Migrant who bought fake D.C. driver’s license gets probation

A 42-year-old hotel cook who was one of hundreds of immigrants who paid bribes to get fraudulently issued D.C. driver’s licenses was sentenced to one year of probation Tuesday.

Antonio Contreras, originally of El Salvador, and hundreds of other immigrants paid $1,000 to $1,800 to buy their licenses from convicted former D.C. motor vehicles clerk Patricia Gonzalez.

Contreras has already pleaded guilty to bribery charges and assisted in the investigation that put Gonzalez and two of her friends behind bars. But the search continues for others like him. Many of the bribers, who came from all over the D.C. region, gave fake addresses for their bogus licenses, and now authorities can’t find them.

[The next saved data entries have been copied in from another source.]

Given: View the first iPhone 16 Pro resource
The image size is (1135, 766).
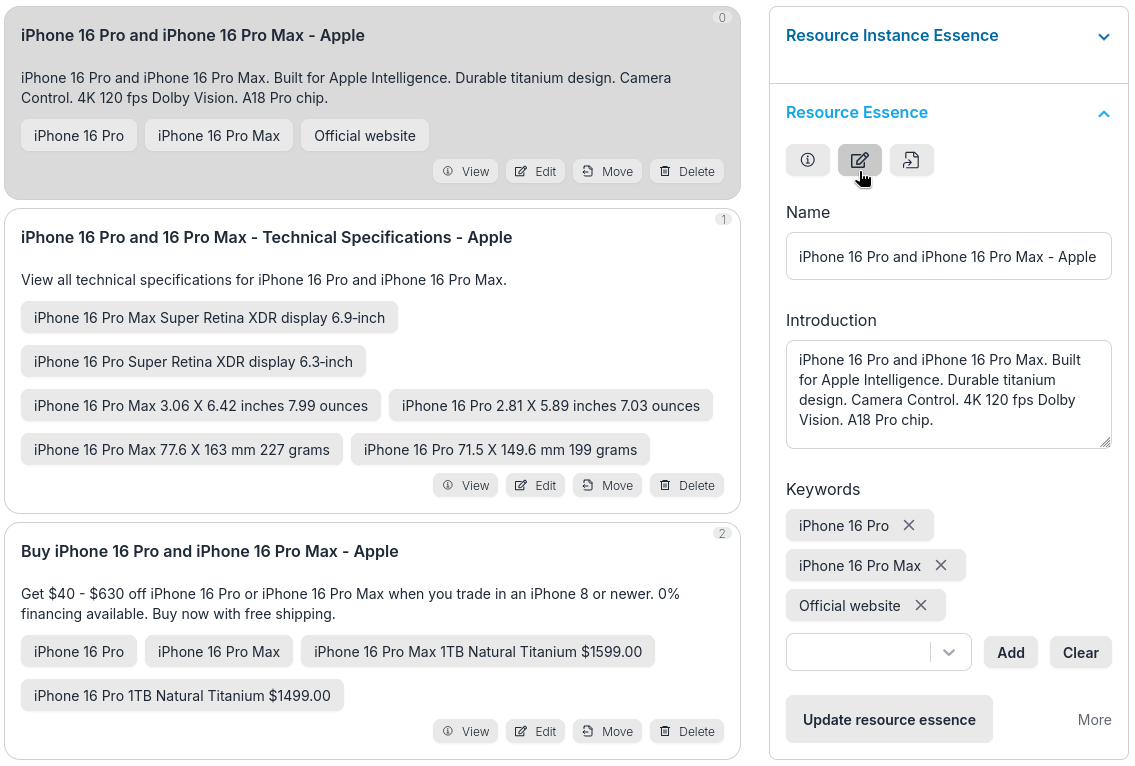Looking at the screenshot, I should click(x=466, y=171).
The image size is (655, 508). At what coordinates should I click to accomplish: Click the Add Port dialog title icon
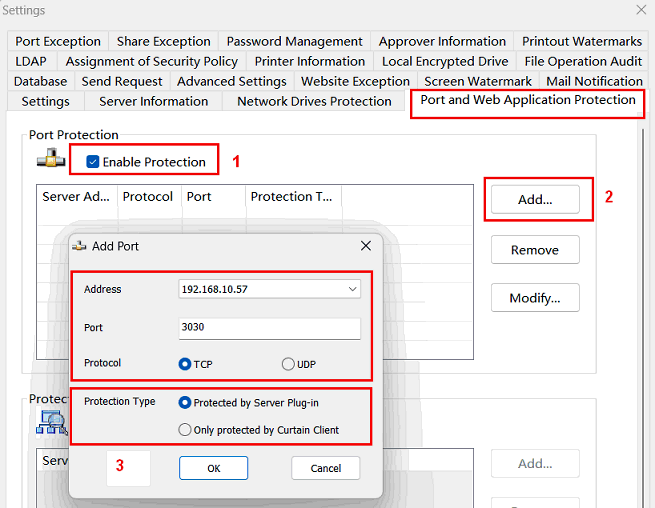point(79,246)
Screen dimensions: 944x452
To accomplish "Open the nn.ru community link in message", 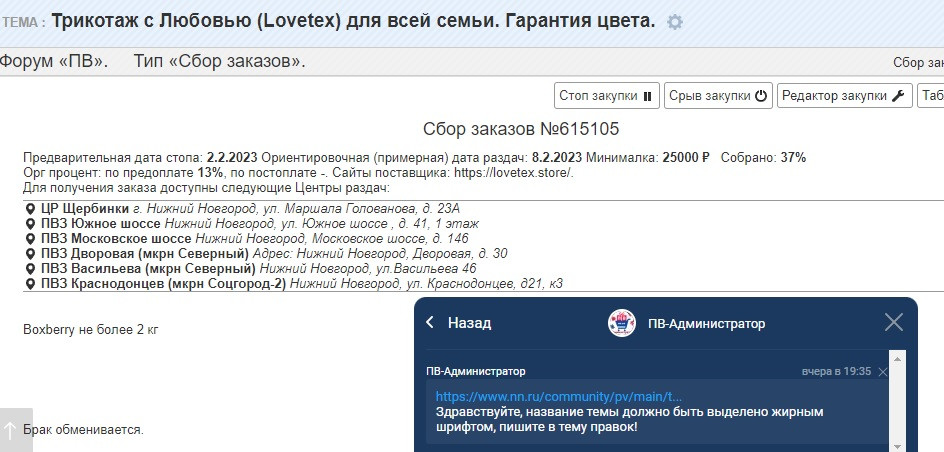I will pyautogui.click(x=559, y=397).
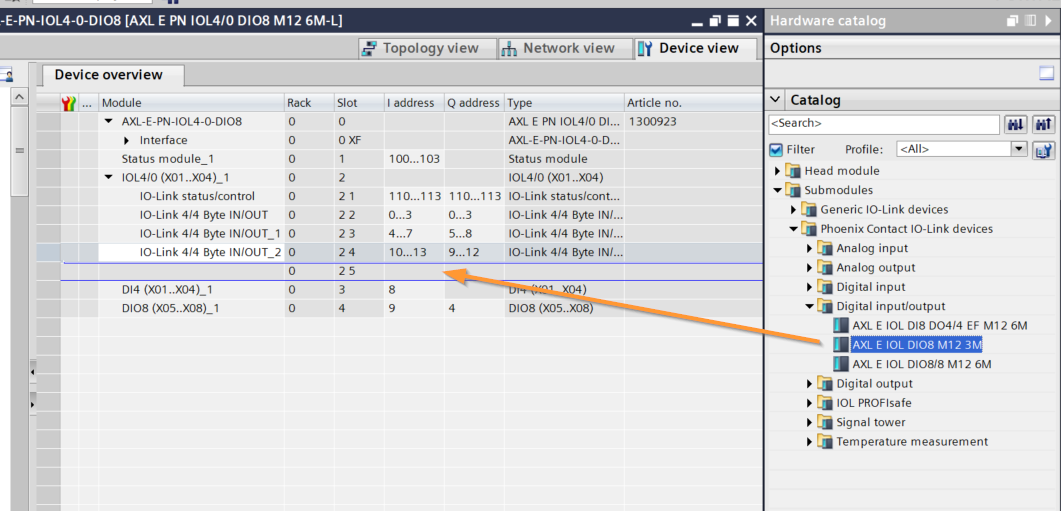The width and height of the screenshot is (1061, 511).
Task: Expand the Head module folder
Action: pos(779,171)
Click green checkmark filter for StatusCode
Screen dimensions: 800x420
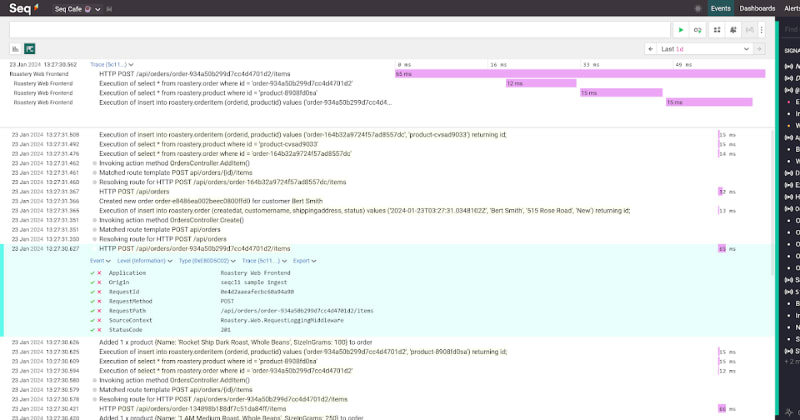pyautogui.click(x=93, y=329)
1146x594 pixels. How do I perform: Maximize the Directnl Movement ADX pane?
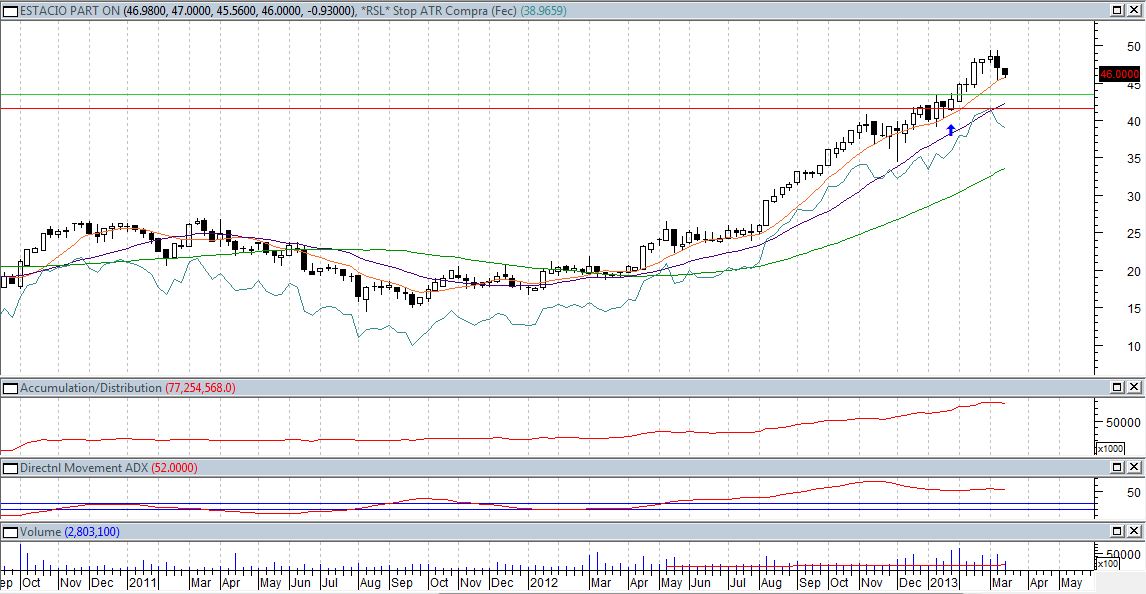[1119, 467]
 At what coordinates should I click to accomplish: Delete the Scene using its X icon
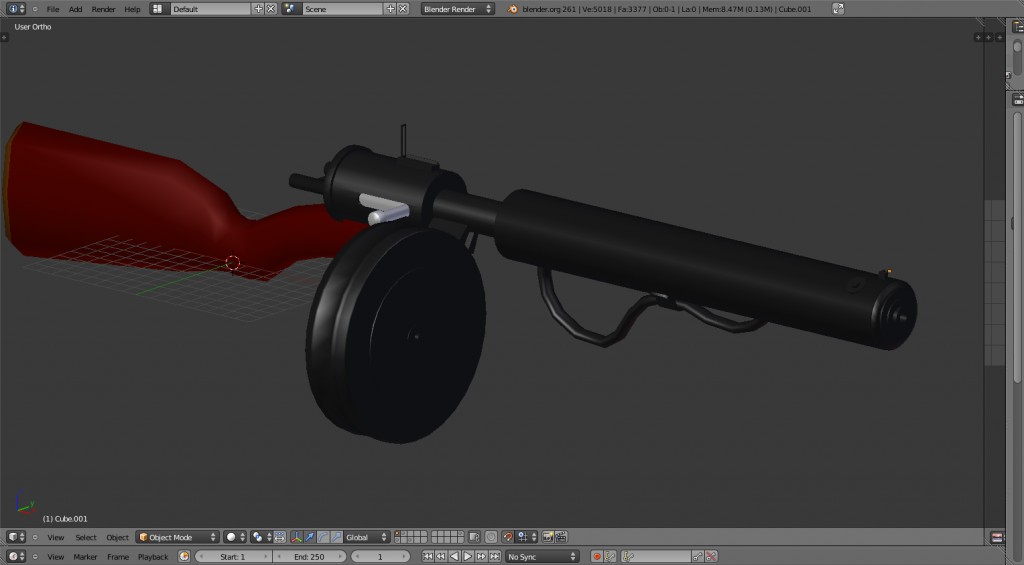pyautogui.click(x=403, y=9)
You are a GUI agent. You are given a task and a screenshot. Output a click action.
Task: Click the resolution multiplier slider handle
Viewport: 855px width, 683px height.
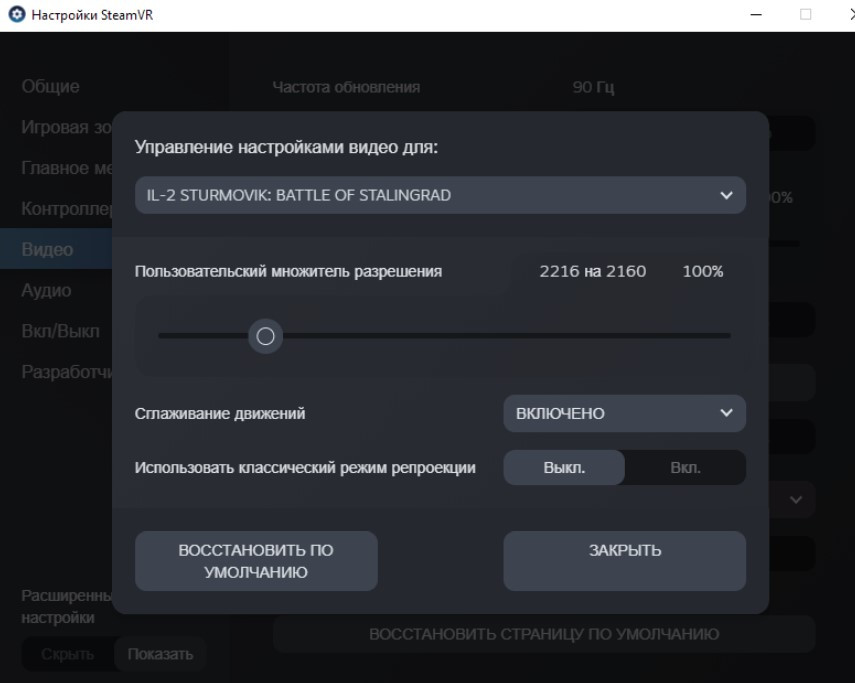pos(265,337)
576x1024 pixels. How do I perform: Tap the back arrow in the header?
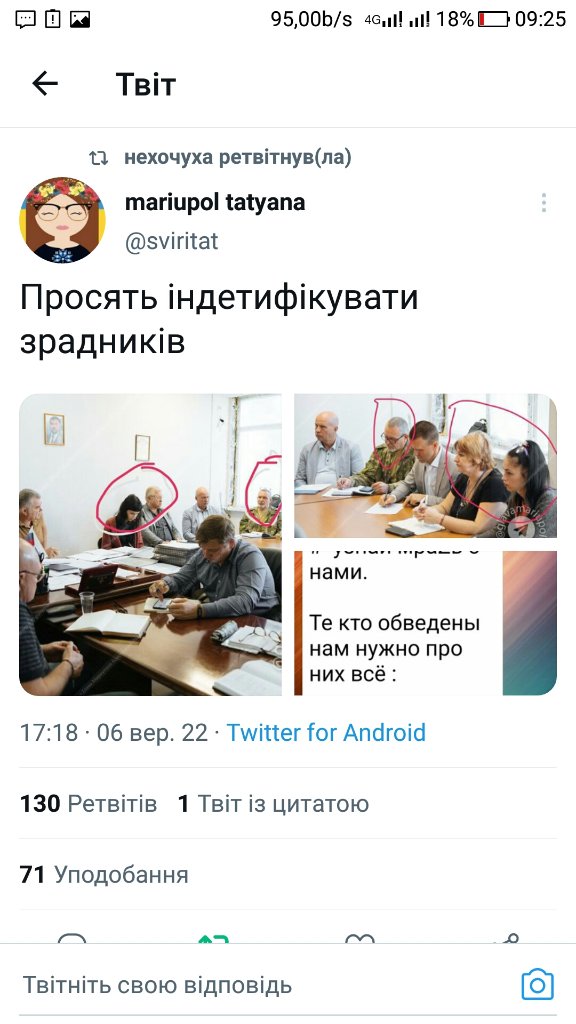click(x=45, y=84)
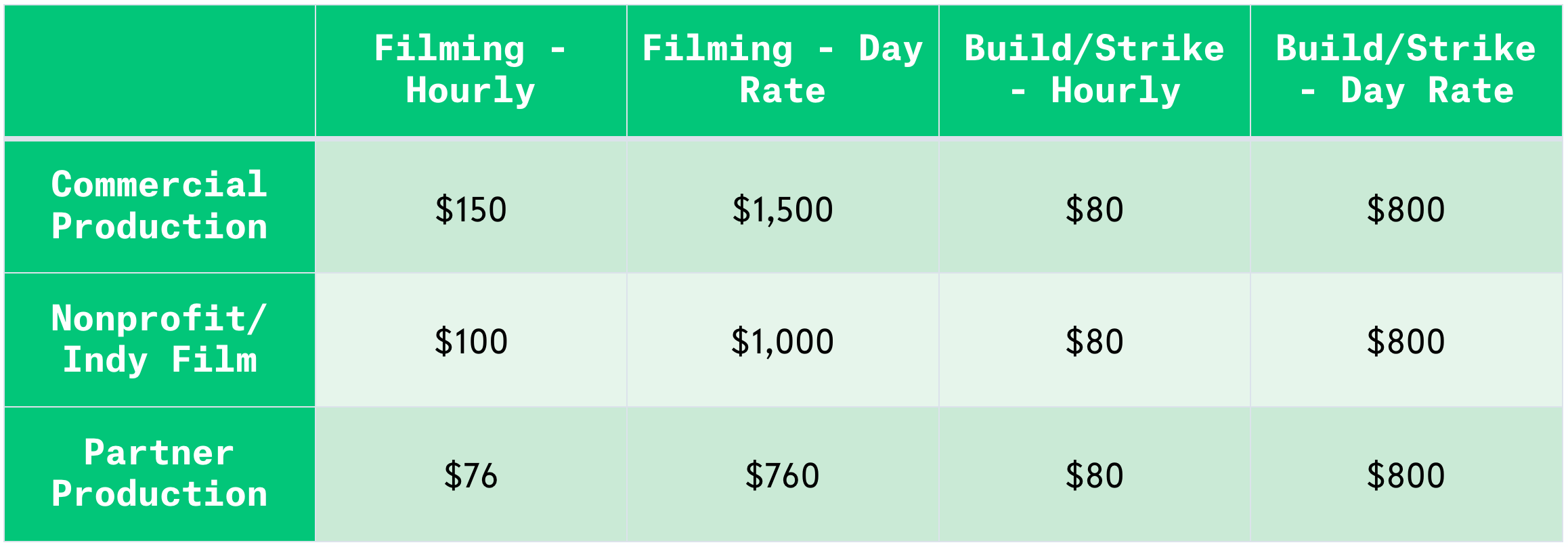
Task: Select the Commercial Production row header
Action: point(160,206)
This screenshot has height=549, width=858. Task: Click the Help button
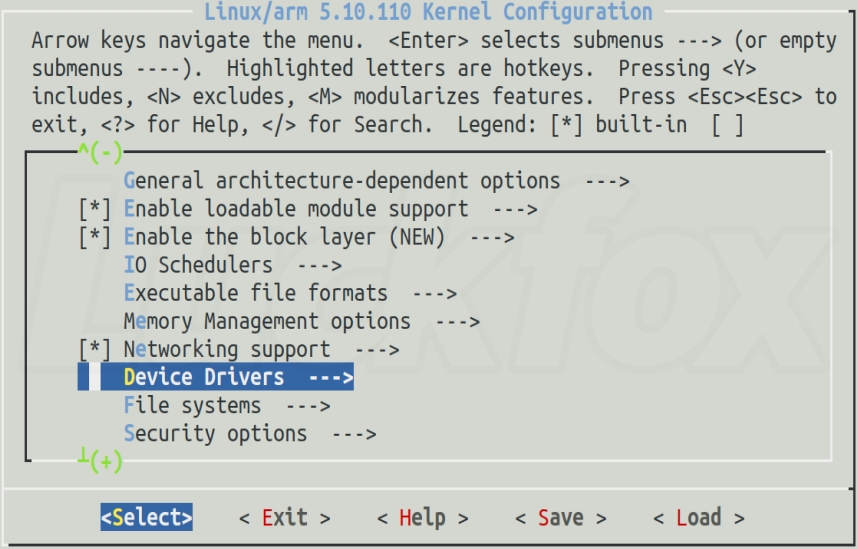(422, 517)
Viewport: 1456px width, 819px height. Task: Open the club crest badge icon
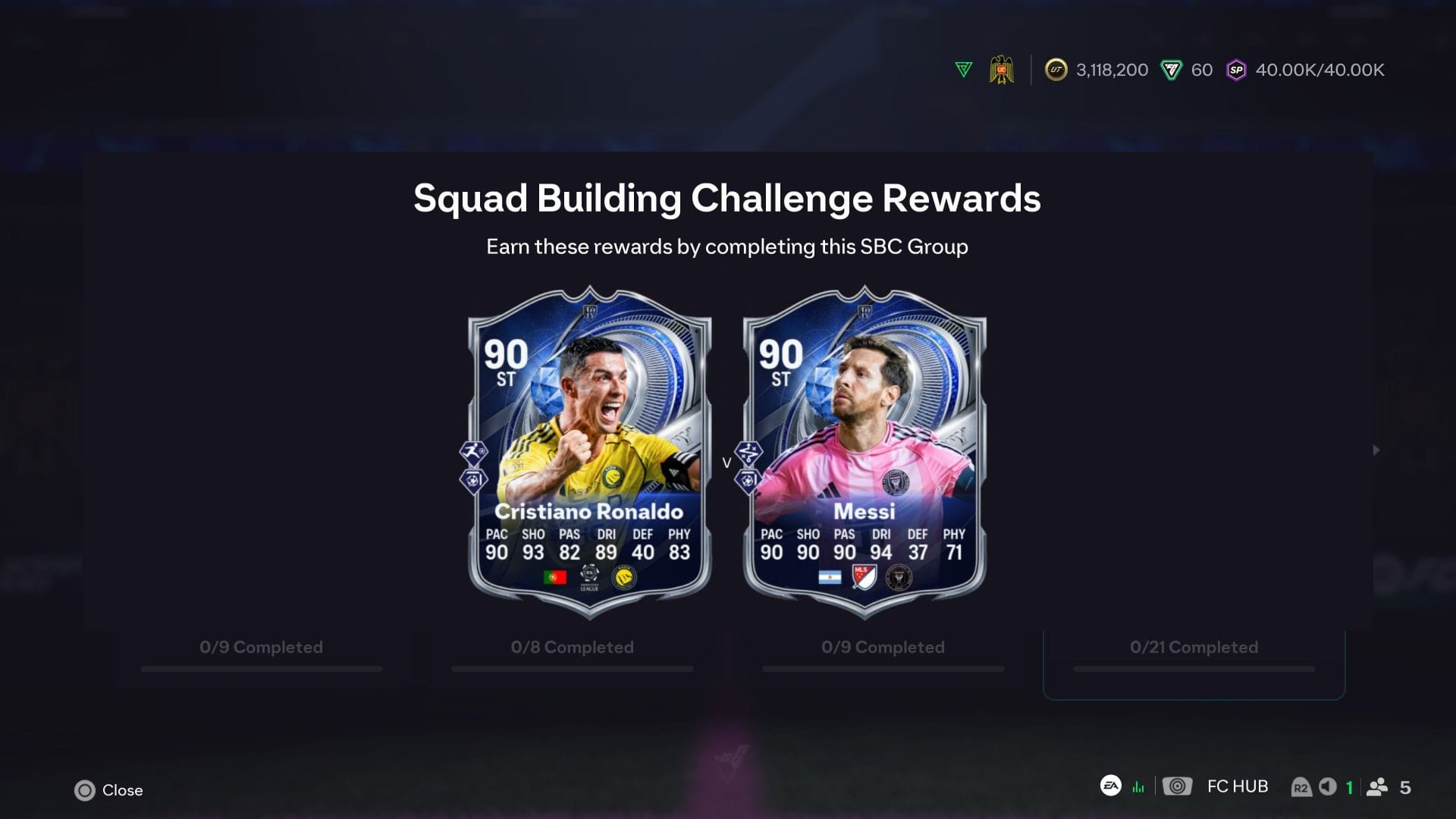pos(1002,70)
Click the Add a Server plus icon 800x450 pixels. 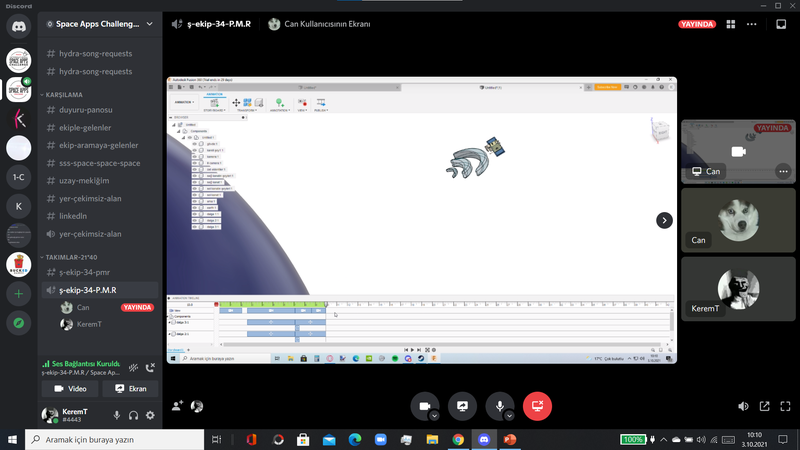click(x=18, y=294)
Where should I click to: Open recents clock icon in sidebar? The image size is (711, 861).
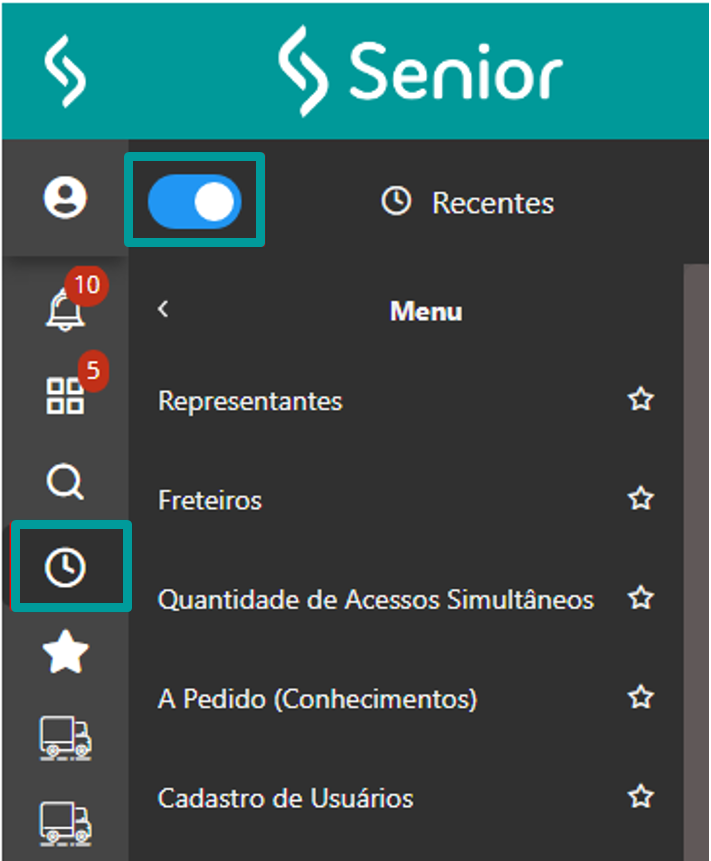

Last year, Gonzalez was sentenced to 18 months in prison. She admitted that her friends Salvador Diaz and Gloria Gonzalez-Paz acted as recruiters for the scheme, going through Hispanic neighborhoods and finding mostly poor and working-class immigrants who were willing to pay cash to obtain a driver’s license.

Gonzalez met Diaz when he came into the Georgetown bureau of the Department of Motor Vehicles to get a license. Gonzalez-Paz, no relation, co-owned a restaurant that delivered meals to the DMV several times per week.

Gonzalez-Paz and Diaz are serving between two years and 30 months in prison.

Many of the immigrants, including Contreras, had tried but failed to get a license legally, but failed the test because they didn’t speak English well enough. Gonzalez offered them a way out.

Law enforcement sources acknowledged privately that they felt bad for Contreras and his fellow migrants, but had to prosecute the case vigorously.

“We hope the word will get out in the community,” Assistant U.S. Attorney Ellen Chubin Epstein told The Examiner. “If language is a barrier, then address that. But this should not be a way to get around the system.”

Contreras is the 15th person to be convicted in the licenses-for-bribes scandal.